Samah Bashir Kayani, Maqsood Anwar, Muhammad Ashfaq, Iftikhar Hussain, Tariq Mahmood

Department of Wildlife Management, PMAS-Arid Agriculture University Rawalpindi, Pakistan

PMAS-Arid Agriculture University Rawalpindi, Pakistan

Key words: Morphometry, Fresh Water Turtles, Pakistan.

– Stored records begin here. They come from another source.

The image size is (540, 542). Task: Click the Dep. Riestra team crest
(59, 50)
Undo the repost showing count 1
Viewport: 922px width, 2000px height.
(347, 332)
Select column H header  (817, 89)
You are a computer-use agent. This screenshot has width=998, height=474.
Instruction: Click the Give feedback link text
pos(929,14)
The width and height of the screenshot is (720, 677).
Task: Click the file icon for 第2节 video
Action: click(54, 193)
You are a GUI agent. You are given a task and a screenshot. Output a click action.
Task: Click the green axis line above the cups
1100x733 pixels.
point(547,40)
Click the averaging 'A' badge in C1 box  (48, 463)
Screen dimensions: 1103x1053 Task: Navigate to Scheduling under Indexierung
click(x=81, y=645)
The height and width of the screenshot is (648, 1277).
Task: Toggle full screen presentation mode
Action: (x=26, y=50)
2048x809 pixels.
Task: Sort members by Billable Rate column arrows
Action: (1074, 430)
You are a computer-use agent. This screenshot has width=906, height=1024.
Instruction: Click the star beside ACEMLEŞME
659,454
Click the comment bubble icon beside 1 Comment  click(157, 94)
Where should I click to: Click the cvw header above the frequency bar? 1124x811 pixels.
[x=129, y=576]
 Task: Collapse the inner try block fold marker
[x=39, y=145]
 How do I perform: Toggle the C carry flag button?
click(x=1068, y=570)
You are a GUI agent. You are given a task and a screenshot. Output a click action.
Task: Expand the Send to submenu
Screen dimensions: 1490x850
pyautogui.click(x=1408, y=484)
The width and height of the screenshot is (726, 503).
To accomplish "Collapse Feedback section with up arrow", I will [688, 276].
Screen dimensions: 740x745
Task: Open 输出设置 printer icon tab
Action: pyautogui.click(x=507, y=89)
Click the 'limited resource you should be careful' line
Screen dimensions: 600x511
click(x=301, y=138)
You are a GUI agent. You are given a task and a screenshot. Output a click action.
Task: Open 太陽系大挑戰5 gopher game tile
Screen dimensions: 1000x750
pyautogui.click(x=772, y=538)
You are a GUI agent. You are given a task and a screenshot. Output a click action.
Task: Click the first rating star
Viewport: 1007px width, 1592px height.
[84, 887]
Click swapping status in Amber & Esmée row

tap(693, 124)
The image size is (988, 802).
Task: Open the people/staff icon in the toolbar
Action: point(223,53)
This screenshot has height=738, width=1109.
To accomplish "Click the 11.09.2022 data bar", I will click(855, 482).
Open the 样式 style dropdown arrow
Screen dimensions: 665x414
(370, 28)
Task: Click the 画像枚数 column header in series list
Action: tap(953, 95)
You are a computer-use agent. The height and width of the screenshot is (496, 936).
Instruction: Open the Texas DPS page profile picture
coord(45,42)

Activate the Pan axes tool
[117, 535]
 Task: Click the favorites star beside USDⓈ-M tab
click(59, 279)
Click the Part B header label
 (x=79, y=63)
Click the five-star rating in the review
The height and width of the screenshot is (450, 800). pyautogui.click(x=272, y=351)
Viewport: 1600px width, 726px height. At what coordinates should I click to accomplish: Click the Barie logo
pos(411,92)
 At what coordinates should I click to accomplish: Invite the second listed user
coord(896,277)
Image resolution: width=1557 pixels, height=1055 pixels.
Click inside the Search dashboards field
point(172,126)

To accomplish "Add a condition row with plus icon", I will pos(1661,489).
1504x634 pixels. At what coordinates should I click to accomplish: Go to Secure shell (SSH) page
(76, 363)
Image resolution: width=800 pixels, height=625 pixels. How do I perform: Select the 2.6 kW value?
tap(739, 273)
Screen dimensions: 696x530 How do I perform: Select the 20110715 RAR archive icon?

21 Jul 2006, Madagascar --- Radiated Tortoise (Geochelone radiata) close up portrait, vulnerable, Berenty Private Reserve, Madagascar --- Image by © Cyril Ruoso/ JH Editorial/Minden Pictures/Corbis

Freshwater turtles are members of order Testudines in class Reptilia and being scavengers, carnivores as well as herbivores, they play a vital role in aquatic ecosystems. Freshwater turtles are facing illegal trade due to their demaned as food, pets and their use in medicines. Various studies in the last two decades have highlighted that their population is declining in different parts of the world including Pakistan. The present study identified and characterized the Pakistani freshwater turtles found in Rawalpindi – Islamabad area at morphological level and the parameters used for morphometric measurements were; length from muzzle to tail, body weight, body height, length and width of carapace and length and width of plastron. In the present study, 20 specimens belonging to three species of fresh water turtles i.e., Lissemys punctata, Nilssonia gangetica and Pangshura smithii were collected from 13 different sites or transects. Among these three species of freshwater turtles Nilssonia gangetica (Indian Soft Shell Turtle) was biggest and heaviest species with 30.42 cm and 2276 g measurements. While Pangshura smithii was smallest and lightest in weight with 18.08 cm and 510 g measurements. Similarly average carapace lengths were 18.98 cm., 23.17 cm. and 14.84 cm., respectively while the average carapace widths were 17.16 cm., 16.98 cm. and 13.49 cm., respectively; average plastron lengths were 16.80 cm., 16.25 cm. and 11.92 cm., respectively and average plastron widths were 14.67 cm., 13.88 cm. and 10.09 cm., respectively for Lissemys punctata, Nilssonia gangetica and Pangshura smithii.